I apologize for the back-to-back comments, but I wish to add to your montage ...

"As seems very proper in a book of transcendental poetry, the author withholds his name from the title page, and presents his portrait, neatly engraved on steel, instead. This, no doubt, is upon the principle that the name is merely accidental; while the portrait affords an idea of the essential being from whom these utterances proceed." -- Charles Eliot Norton

"The author is Walter Whitman, and the book is a reproduction of the author. His name is not on the frontispiece, but his portrait, half length, is.
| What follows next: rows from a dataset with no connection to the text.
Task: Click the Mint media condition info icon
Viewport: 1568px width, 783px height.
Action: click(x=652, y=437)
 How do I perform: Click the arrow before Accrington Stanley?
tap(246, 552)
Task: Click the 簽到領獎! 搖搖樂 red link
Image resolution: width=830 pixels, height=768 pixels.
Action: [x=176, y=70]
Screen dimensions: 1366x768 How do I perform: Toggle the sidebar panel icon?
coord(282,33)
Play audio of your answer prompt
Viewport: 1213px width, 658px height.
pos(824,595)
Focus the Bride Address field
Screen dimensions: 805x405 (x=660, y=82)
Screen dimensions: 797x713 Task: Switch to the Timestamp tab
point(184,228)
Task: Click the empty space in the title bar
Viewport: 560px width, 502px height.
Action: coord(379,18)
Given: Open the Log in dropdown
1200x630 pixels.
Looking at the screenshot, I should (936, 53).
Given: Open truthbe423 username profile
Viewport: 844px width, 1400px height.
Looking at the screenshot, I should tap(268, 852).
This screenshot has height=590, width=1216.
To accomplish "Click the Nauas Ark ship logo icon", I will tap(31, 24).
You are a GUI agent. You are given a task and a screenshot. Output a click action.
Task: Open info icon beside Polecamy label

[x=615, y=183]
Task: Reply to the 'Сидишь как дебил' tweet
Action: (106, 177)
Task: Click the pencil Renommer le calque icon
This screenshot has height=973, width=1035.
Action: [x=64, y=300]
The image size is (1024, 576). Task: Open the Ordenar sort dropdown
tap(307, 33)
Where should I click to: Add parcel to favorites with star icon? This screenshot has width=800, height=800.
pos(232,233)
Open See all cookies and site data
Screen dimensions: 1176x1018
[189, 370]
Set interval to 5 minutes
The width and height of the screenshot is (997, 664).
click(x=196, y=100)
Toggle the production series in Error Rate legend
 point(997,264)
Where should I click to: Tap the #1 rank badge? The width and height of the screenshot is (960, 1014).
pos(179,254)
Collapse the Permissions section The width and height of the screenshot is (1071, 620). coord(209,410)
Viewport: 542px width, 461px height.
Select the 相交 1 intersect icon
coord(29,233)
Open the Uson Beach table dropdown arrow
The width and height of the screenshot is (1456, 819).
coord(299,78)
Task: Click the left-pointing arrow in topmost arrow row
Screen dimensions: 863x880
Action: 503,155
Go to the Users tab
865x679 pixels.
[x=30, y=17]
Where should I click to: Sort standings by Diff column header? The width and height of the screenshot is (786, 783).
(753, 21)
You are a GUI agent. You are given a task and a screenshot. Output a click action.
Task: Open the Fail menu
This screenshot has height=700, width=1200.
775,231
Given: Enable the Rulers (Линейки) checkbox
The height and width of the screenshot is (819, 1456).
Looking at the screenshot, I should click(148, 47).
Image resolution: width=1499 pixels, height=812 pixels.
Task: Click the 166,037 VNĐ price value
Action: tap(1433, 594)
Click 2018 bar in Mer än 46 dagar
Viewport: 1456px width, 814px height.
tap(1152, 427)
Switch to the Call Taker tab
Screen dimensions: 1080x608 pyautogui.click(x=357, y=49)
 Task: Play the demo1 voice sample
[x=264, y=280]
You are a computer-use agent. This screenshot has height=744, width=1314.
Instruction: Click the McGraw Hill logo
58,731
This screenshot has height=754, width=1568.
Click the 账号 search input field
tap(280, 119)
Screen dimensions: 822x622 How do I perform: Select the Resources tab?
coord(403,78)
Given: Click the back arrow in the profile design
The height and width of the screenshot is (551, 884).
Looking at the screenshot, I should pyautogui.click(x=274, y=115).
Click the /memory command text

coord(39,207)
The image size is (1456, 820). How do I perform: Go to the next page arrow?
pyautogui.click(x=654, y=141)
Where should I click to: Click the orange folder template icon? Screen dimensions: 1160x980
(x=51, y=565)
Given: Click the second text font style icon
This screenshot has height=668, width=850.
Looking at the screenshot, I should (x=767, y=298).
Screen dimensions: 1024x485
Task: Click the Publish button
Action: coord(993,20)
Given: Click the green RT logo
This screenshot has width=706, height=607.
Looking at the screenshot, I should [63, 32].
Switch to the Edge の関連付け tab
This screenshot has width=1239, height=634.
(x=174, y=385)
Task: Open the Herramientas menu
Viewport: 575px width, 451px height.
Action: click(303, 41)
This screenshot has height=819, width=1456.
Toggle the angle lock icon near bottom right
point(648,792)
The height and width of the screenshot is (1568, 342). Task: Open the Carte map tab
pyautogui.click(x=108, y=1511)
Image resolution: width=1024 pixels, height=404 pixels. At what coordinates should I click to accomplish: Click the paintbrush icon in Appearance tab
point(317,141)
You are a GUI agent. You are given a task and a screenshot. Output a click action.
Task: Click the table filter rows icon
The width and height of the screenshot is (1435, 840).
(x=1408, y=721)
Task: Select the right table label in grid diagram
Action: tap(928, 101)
The contents of the book form a daguerreotype of his inner being, and the title page bears a representation of its physical tabernacle." -- Walt Whitman

Michael Kimball said...


Josh Maday said...

thanks, y'all.

i remember you saying that, ryan, and i keep meaning to find and read that essay. gass is good.

i keep wanting to write an entire essay like this, chris; legend has it that walter benjamin always wanted to write an essay that was completely composed of quotations. i want to do that. i am going to do it. yes, the rhizome allowed to grow wild and unchecked.

right on, barry; you know somethin's up when it smells quiet

thanks for adding the quotes, ortho. those are excellent. the idea that the image says more than the name by not 'saying'; of course, the names themselves are signs/images, too.

ryan manning said...

ultimately life-affirming

prathna lor said...

sick yo

jereme said...

how people internalize the misspelling or mispronounciation of their name is interesting to me.

most act like it is a deliberate affront of their existence.

80% of strangers do not pronounce my first name correctly.

95% of strangers cannot spell my name after I vocalize the spelling of it.

i think my name is the root cause of my alienation and overt hostility towards society.

i bet guys named 'bob' don't have these issues. even the ones who prefer to spell it backwards.